Stated goal 1 -
Pick out every row below that contains the word "Select" and copy each one in full.

Source text -
☆ ☆ ☆

FS-DKR: One Round Distributed Key Rotation

Overview

FS-DKR: One Round Distributed Key Rotation

Intro

In this note we aim to re-purpose the Fouque-Stern Distributed Key Generation (DKG) to support a secure Distributed Key Refresh (DKR). As we claim, FS-DKR is well suited for rotation of threshold ECDSA keys.

Background

The FS-DKG protocol is a one round DKG based on Publicly Verifiable Secret Sharing (PVSS) and the Paillier cryptosystem. There are two major security shortcomings to FS-DKG:

  1. It introduces a factoring assumptions (DCRA)
  2. it is insecure against rushing adversary

Rushing adversary is a common assumption in Multiparty Computation (MPC). In FS-DKG, an adversary waiting to receive messages from all other parties will be able to decide on the final public key. In the worst case it can lead to a rouge-key attack, giving full control of the secret key to the attacker. This is the main reason, in our opinion, why FS-DKG, altough with prominent features, was over-looked for the past 20 years. in this write-up we show how by adjusting FS-DKG to key rotation for threshold ecdsa the above shortcomings are avoided.

☆ ☆ ☆

Extracted information -

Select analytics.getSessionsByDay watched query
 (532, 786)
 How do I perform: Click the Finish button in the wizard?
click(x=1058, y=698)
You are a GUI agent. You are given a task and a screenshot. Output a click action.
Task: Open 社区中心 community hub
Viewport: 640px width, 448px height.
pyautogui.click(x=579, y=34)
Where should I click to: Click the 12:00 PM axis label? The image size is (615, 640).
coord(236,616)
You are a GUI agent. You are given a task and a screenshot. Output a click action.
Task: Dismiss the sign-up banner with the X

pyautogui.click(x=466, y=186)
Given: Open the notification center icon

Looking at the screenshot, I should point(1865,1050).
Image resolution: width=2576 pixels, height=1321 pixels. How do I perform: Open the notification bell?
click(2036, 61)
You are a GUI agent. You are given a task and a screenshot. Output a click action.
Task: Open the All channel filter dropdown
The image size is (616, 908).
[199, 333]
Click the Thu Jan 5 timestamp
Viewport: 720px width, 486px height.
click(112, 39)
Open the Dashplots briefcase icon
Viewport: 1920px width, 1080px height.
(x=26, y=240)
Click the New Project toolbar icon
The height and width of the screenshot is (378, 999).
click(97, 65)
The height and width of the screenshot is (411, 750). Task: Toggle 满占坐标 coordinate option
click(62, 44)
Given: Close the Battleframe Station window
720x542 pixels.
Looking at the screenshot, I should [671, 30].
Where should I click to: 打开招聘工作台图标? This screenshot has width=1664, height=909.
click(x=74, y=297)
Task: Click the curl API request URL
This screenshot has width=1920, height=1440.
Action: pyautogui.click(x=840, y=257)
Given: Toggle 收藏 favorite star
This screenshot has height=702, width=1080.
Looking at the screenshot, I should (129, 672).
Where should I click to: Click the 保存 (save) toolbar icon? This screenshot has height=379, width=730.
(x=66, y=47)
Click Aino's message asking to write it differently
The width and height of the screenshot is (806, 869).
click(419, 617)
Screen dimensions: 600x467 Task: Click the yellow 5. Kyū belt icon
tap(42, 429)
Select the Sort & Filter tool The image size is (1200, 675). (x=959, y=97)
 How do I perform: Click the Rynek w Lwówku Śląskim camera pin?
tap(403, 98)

☆ ☆ ☆

Stated goal 2 -
Quote the FS-DKR note above word for word, from "In this note" to "factoring assumptions (DCRA)".

Written answer 1 -
Select analytics.getSessionsByDay watched query
Select the Sort & Filter tool The image size is (1200, 675). (x=959, y=97)

Written answer 2 -
In this note we aim to re-purpose the Fouque-Stern Distributed Key Generation (DKG) to support a secure Distributed Key Refresh (DKR). As we claim, FS-DKR is well suited for rotation of threshold ECDSA keys.

Background

The FS-DKG protocol is a one round DKG based on Publicly Verifiable Secret Sharing (PVSS) and the Paillier cryptosystem. There are two major security shortcomings to FS-DKG:

  1. It introduces a factoring assumptions (DCRA)